__WORK TASK__.
Write the data out again, matching every line exactly.

__SOURCE DATA__.
---------------

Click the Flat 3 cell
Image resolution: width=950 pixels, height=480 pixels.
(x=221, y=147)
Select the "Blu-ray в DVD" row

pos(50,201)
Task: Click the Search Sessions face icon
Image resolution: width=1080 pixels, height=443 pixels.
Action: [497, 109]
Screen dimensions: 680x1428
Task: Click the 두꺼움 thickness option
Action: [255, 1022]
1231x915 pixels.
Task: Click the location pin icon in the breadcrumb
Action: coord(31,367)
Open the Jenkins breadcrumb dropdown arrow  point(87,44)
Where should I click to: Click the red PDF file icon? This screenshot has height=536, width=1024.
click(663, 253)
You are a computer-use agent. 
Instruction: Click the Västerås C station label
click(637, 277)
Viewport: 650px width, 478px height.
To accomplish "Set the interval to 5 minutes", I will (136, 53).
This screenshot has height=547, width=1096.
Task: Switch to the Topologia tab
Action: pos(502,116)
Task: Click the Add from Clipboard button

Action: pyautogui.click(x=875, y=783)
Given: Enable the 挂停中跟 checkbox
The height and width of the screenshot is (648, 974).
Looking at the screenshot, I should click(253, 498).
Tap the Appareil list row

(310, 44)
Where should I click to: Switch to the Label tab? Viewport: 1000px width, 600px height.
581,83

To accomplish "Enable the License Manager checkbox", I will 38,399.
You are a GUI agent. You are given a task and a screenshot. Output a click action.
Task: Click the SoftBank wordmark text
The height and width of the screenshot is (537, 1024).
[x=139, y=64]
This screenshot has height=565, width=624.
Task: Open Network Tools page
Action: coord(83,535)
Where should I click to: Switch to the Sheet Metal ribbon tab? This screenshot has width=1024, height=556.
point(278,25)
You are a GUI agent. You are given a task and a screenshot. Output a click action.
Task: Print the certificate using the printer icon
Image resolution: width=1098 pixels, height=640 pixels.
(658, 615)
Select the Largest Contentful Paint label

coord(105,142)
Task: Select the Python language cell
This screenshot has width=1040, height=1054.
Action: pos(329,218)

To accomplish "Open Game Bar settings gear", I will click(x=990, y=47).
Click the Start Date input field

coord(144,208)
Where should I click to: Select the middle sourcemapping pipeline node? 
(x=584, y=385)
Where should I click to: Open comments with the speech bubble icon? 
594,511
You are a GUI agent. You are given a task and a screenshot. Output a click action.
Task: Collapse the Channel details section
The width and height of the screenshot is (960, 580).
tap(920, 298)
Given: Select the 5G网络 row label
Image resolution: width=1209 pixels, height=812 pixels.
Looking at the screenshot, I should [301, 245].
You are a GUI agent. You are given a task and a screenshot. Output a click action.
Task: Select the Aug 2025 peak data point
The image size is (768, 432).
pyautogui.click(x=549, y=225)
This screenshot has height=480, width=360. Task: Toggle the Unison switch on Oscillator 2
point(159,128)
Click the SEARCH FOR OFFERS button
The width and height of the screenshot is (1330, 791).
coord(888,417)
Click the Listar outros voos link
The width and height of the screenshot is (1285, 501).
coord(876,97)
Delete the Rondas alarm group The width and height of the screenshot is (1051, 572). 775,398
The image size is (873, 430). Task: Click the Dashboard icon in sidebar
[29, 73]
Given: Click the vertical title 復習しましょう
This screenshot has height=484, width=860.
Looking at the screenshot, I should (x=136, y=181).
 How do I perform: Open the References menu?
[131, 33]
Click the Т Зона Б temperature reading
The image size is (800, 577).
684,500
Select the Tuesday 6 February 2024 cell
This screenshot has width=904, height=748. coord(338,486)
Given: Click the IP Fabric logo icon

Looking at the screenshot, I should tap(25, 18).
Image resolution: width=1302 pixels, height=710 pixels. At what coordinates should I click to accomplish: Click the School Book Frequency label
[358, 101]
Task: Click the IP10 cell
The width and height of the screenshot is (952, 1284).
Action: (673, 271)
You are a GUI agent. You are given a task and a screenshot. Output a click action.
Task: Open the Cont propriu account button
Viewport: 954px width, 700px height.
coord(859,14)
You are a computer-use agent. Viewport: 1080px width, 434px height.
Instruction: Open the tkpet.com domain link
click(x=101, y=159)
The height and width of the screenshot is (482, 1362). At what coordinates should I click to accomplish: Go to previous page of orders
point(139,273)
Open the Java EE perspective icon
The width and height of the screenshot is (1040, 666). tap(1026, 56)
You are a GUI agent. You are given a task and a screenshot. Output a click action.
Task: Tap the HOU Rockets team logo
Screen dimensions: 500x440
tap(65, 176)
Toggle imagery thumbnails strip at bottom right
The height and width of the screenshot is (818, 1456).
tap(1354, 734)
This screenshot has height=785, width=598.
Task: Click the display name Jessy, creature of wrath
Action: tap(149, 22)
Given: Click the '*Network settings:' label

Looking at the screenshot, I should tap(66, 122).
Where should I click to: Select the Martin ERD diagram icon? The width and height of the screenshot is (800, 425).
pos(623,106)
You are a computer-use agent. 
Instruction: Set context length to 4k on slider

---------------

__EXPECTED OUTPUT__.
Click the Flat 3 cell
Image resolution: width=950 pixels, height=480 pixels.
(x=221, y=147)
Select the "Blu-ray в DVD" row

pos(50,201)
Task: Click the Search Sessions face icon
Image resolution: width=1080 pixels, height=443 pixels.
Action: [497, 109]
Screen dimensions: 680x1428
Task: Click the 두꺼움 thickness option
Action: [255, 1022]
1231x915 pixels.
Task: Click the location pin icon in the breadcrumb
Action: coord(31,367)
Open the Jenkins breadcrumb dropdown arrow  point(87,44)
Where should I click to: Click the red PDF file icon? This screenshot has height=536, width=1024.
click(663, 253)
You are a computer-use agent. 
Instruction: Click the Västerås C station label
click(637, 277)
Viewport: 650px width, 478px height.
To accomplish "Set the interval to 5 minutes", I will (136, 53).
This screenshot has height=547, width=1096.
Task: Switch to the Topologia tab
Action: pos(502,116)
Task: Click the Add from Clipboard button

Action: pyautogui.click(x=875, y=783)
Given: Enable the 挂停中跟 checkbox
The height and width of the screenshot is (648, 974).
Looking at the screenshot, I should click(253, 498).
Tap the Appareil list row

(310, 44)
Where should I click to: Switch to the Label tab? Viewport: 1000px width, 600px height.
581,83

To accomplish "Enable the License Manager checkbox", I will 38,399.
You are a GUI agent. You are given a task and a screenshot. Output a click action.
Task: Click the SoftBank wordmark text
The height and width of the screenshot is (537, 1024).
[x=139, y=64]
This screenshot has height=565, width=624.
Task: Open Network Tools page
Action: coord(83,535)
Where should I click to: Switch to the Sheet Metal ribbon tab? This screenshot has width=1024, height=556.
point(278,25)
You are a GUI agent. You are given a task and a screenshot. Output a click action.
Task: Print the certificate using the printer icon
Image resolution: width=1098 pixels, height=640 pixels.
(658, 615)
Select the Largest Contentful Paint label

coord(105,142)
Task: Select the Python language cell
This screenshot has width=1040, height=1054.
Action: pos(329,218)

To accomplish "Open Game Bar settings gear", I will click(x=990, y=47).
Click the Start Date input field

coord(144,208)
Where should I click to: Select the middle sourcemapping pipeline node? 
(x=584, y=385)
Where should I click to: Open comments with the speech bubble icon? 
594,511
You are a GUI agent. You are given a task and a screenshot. Output a click action.
Task: Collapse the Channel details section
The width and height of the screenshot is (960, 580).
tap(920, 298)
Given: Select the 5G网络 row label
Image resolution: width=1209 pixels, height=812 pixels.
Looking at the screenshot, I should [301, 245].
You are a GUI agent. You are given a task and a screenshot. Output a click action.
Task: Select the Aug 2025 peak data point
The image size is (768, 432).
pyautogui.click(x=549, y=225)
This screenshot has height=480, width=360. Task: Toggle the Unison switch on Oscillator 2
point(159,128)
Click the SEARCH FOR OFFERS button
The width and height of the screenshot is (1330, 791).
coord(888,417)
Click the Listar outros voos link
The width and height of the screenshot is (1285, 501).
coord(876,97)
Delete the Rondas alarm group The width and height of the screenshot is (1051, 572). 775,398
The image size is (873, 430). Task: Click the Dashboard icon in sidebar
[29, 73]
Given: Click the vertical title 復習しましょう
This screenshot has height=484, width=860.
Looking at the screenshot, I should (x=136, y=181).
 How do I perform: Open the References menu?
[131, 33]
Click the Т Зона Б temperature reading
The image size is (800, 577).
684,500
Select the Tuesday 6 February 2024 cell
This screenshot has width=904, height=748. coord(338,486)
Given: Click the IP Fabric logo icon

Looking at the screenshot, I should tap(25, 18).
Image resolution: width=1302 pixels, height=710 pixels. At what coordinates should I click to accomplish: Click the School Book Frequency label
[358, 101]
Task: Click the IP10 cell
The width and height of the screenshot is (952, 1284).
Action: (673, 271)
You are a GUI agent. You are given a task and a screenshot. Output a click action.
Task: Open the Cont propriu account button
Viewport: 954px width, 700px height.
coord(859,14)
You are a computer-use agent. Viewport: 1080px width, 434px height.
Instruction: Open the tkpet.com domain link
click(x=101, y=159)
The height and width of the screenshot is (482, 1362). At what coordinates should I click to accomplish: Go to previous page of orders
point(139,273)
Open the Java EE perspective icon
The width and height of the screenshot is (1040, 666). tap(1026, 56)
You are a GUI agent. You are given a task and a screenshot. Output a click action.
Task: Tap the HOU Rockets team logo
Screen dimensions: 500x440
tap(65, 176)
Toggle imagery thumbnails strip at bottom right
The height and width of the screenshot is (818, 1456).
tap(1354, 734)
This screenshot has height=785, width=598.
Task: Click the display name Jessy, creature of wrath
Action: tap(149, 22)
Given: Click the '*Network settings:' label

Looking at the screenshot, I should tap(66, 122).
Where should I click to: Select the Martin ERD diagram icon? The width and height of the screenshot is (800, 425).
pos(623,106)
You are a computer-use agent. 
Instruction: Set context length to 4k on slider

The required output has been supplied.